Q2 2010 Earnings Call Transcript

August 5, 2010 5:00 pm ET

Executives

Charles Butler – VP, Corporate Communications & IR

Michael Morrissey – President and CEO

Frank Karbe – EVP and CFO

Analysts

Joel Sendek – Lazard Capital Markets

Ted Tenthoff – Piper Jaffray

George Farmer – Canaccord

Operator

Good day, ladies and gentlemen, and welcome to the second quarter 2010 Exelixis earnings conference call. My name is Amanda and I will be your coordinator for today. At this time, all participants are in a listen-only mode. We will facilitate a question-and-answer session towards the end of today's conference. (Operator Instructions)

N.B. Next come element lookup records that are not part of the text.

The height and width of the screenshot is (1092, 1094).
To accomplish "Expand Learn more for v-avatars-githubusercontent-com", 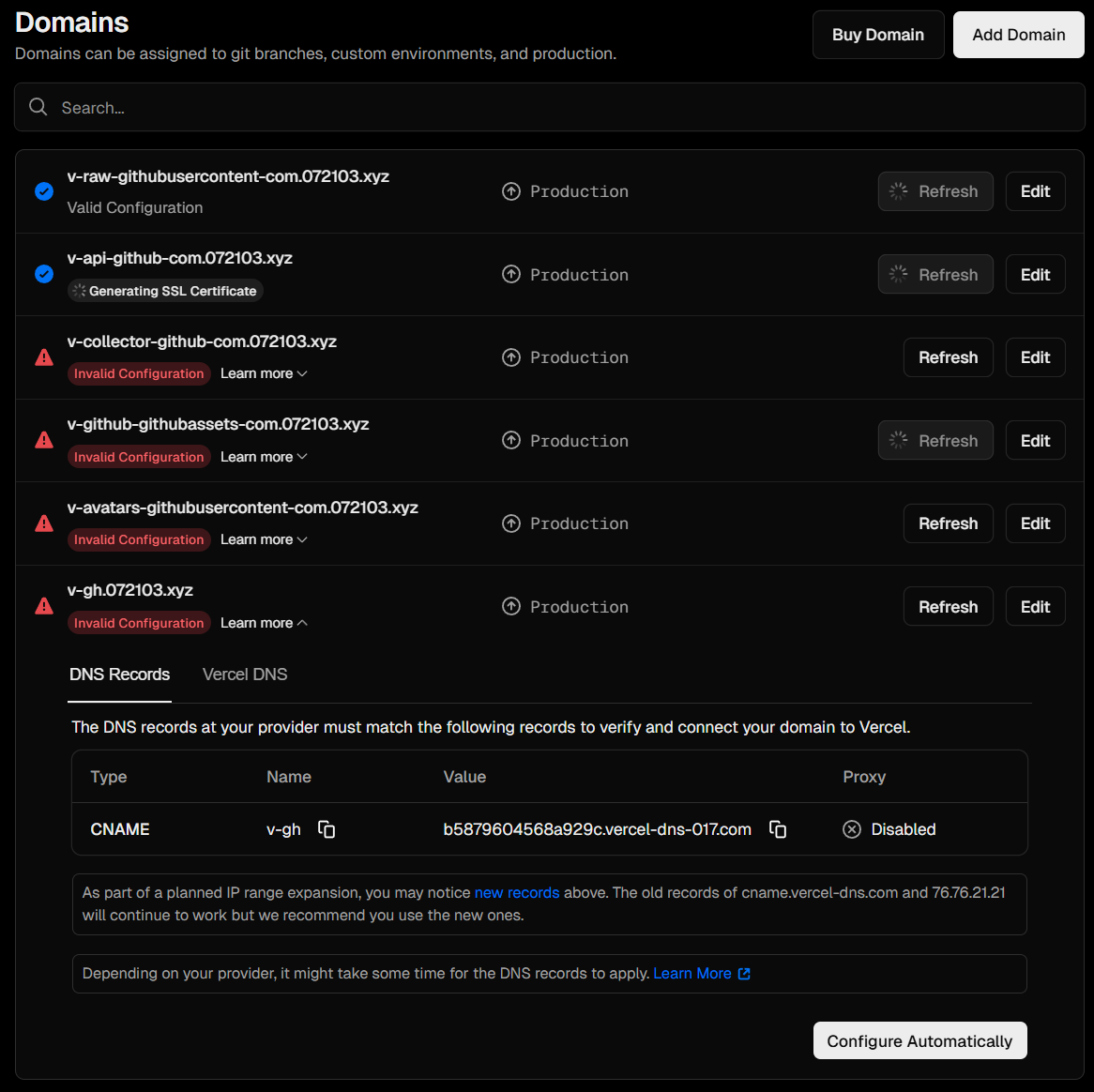I will click(264, 539).
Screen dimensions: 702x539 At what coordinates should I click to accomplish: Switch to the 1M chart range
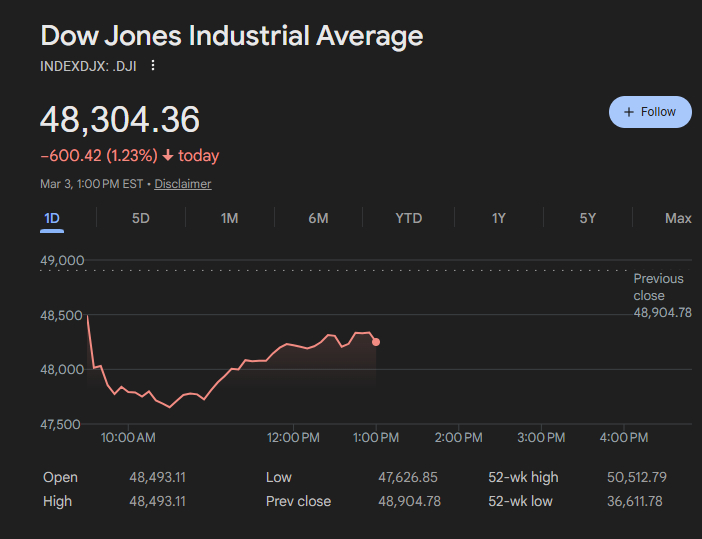tap(229, 218)
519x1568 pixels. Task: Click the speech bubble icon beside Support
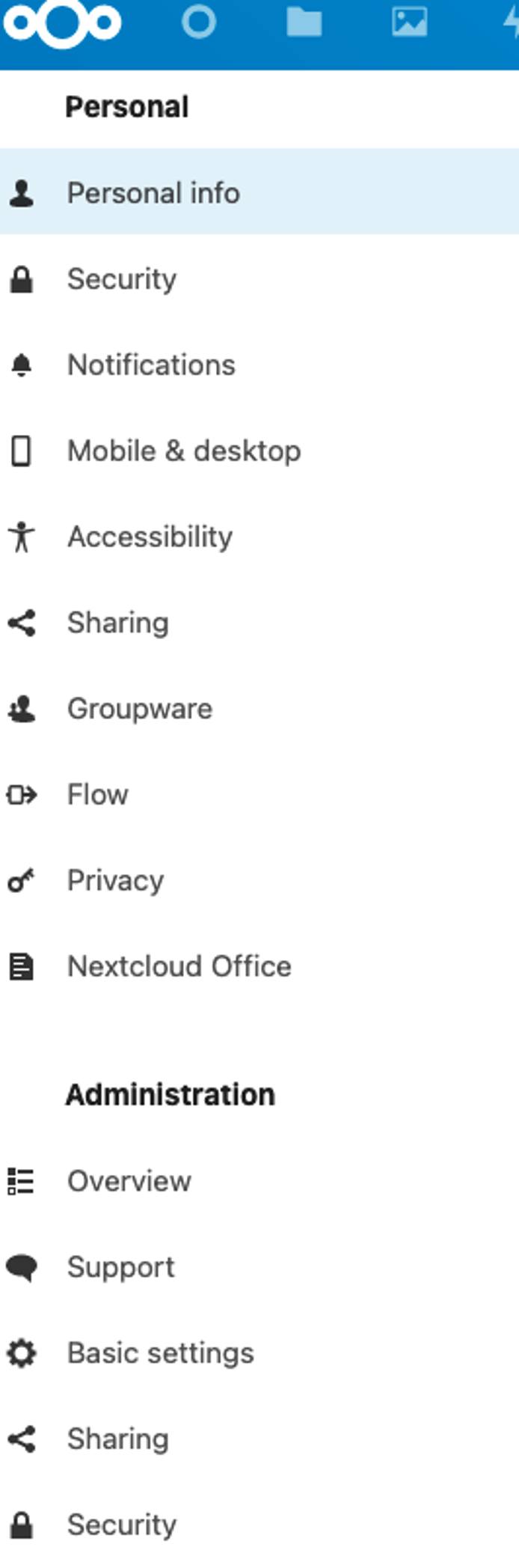coord(22,1267)
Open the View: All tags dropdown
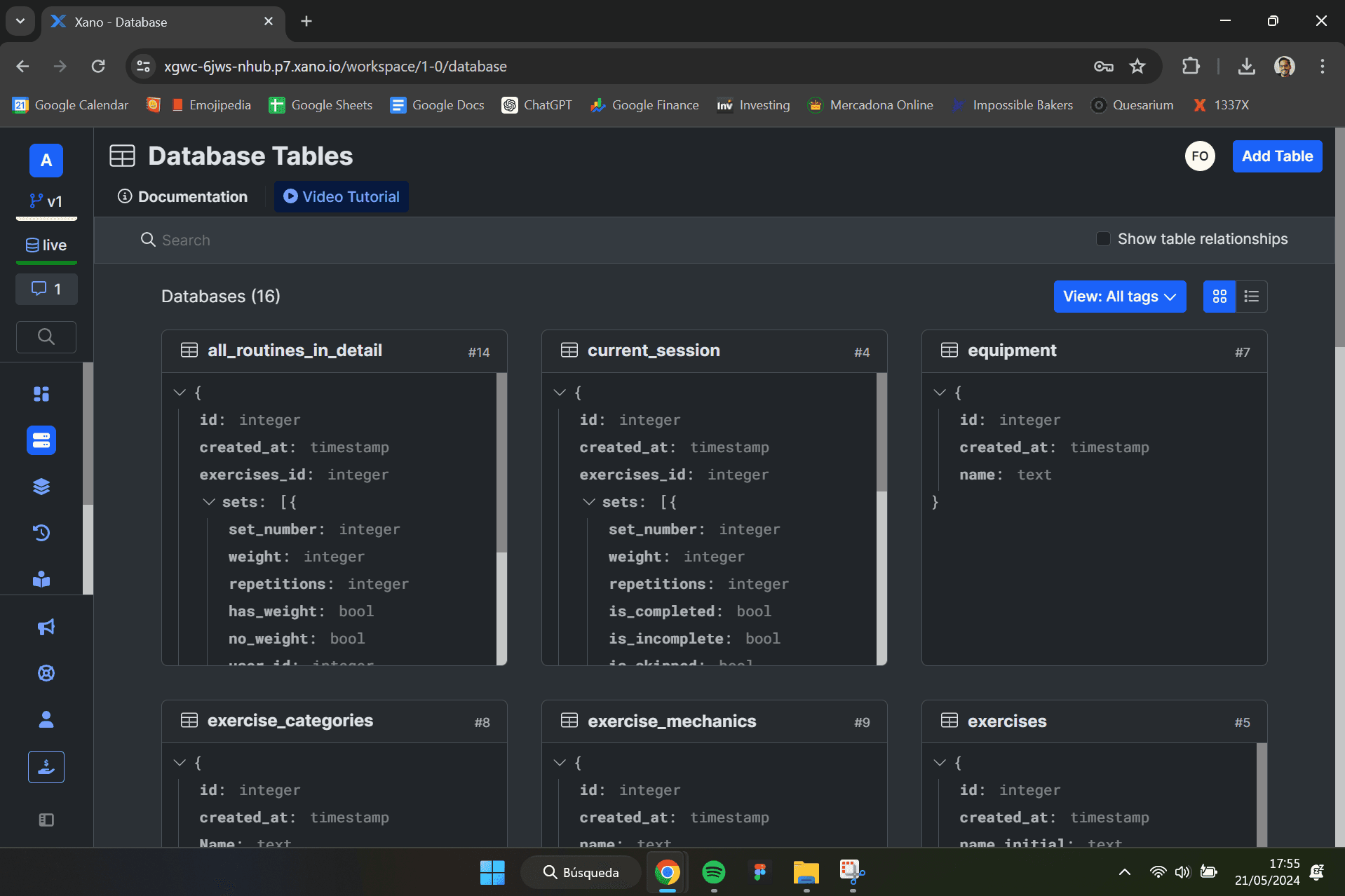The width and height of the screenshot is (1345, 896). [1119, 297]
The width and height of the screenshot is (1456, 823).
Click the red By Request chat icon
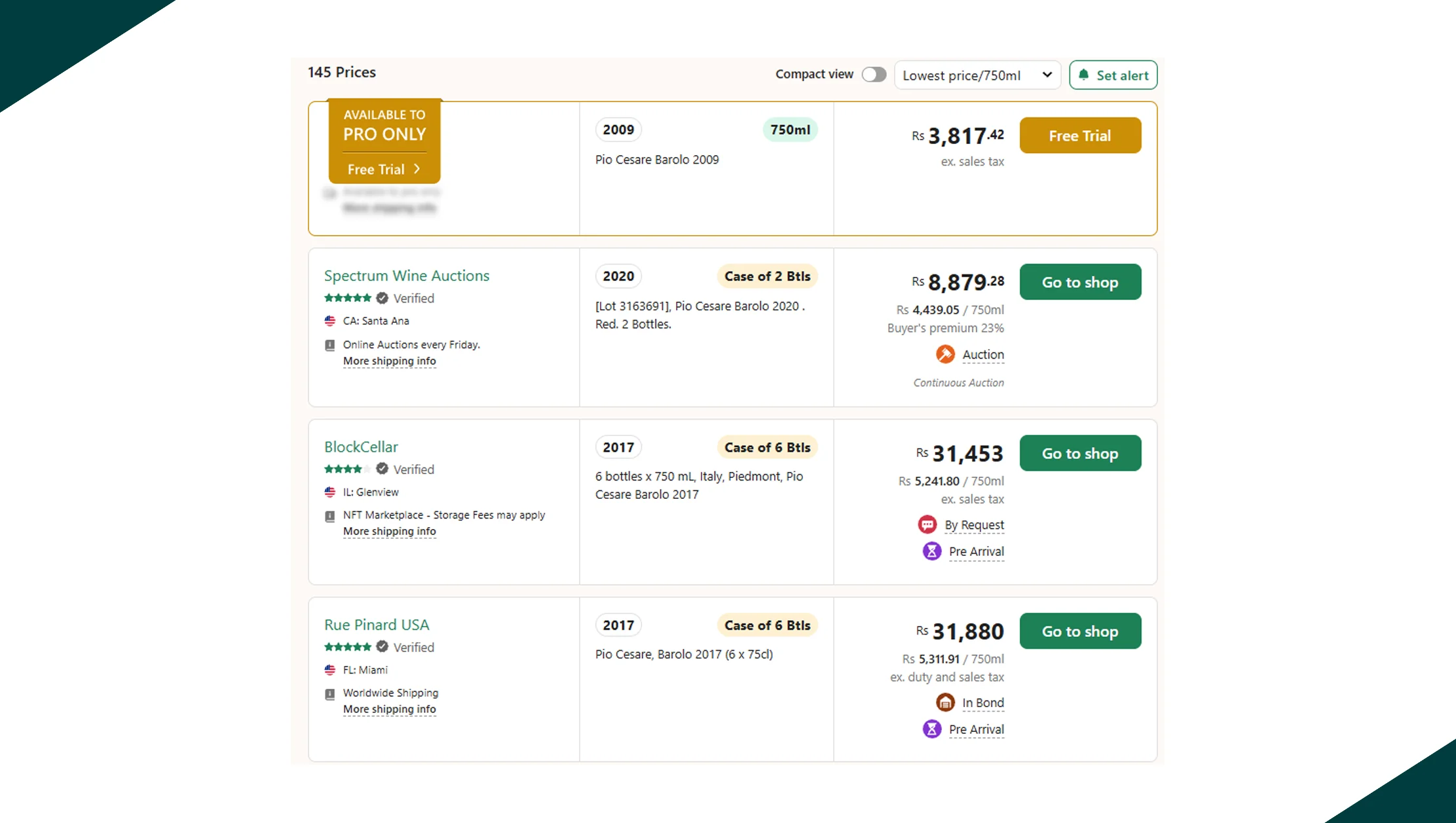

At this time, I would like to turn the call over to your host for today, Mr. Charles Butler, Vice President of Investor Relations. Please proceed, sir.

Charles Butler

So thank you for joining us on the Exelixis second quarter 2010 earnings call. Joining me on today's call are Mike Morrissey, our new President and CEO; Frank Karbe, our CFO who will both jointly review our corporate, financial, and development progress for the quarter ended June 30, 2010. They will also discuss upcoming objectives and provide an update on XL184, our lead clinical development program. As a reminder, we are reporting our financial results on a GAAP basis only and as usual, the complete press release with our results can be accessed through our website at exelixis.com.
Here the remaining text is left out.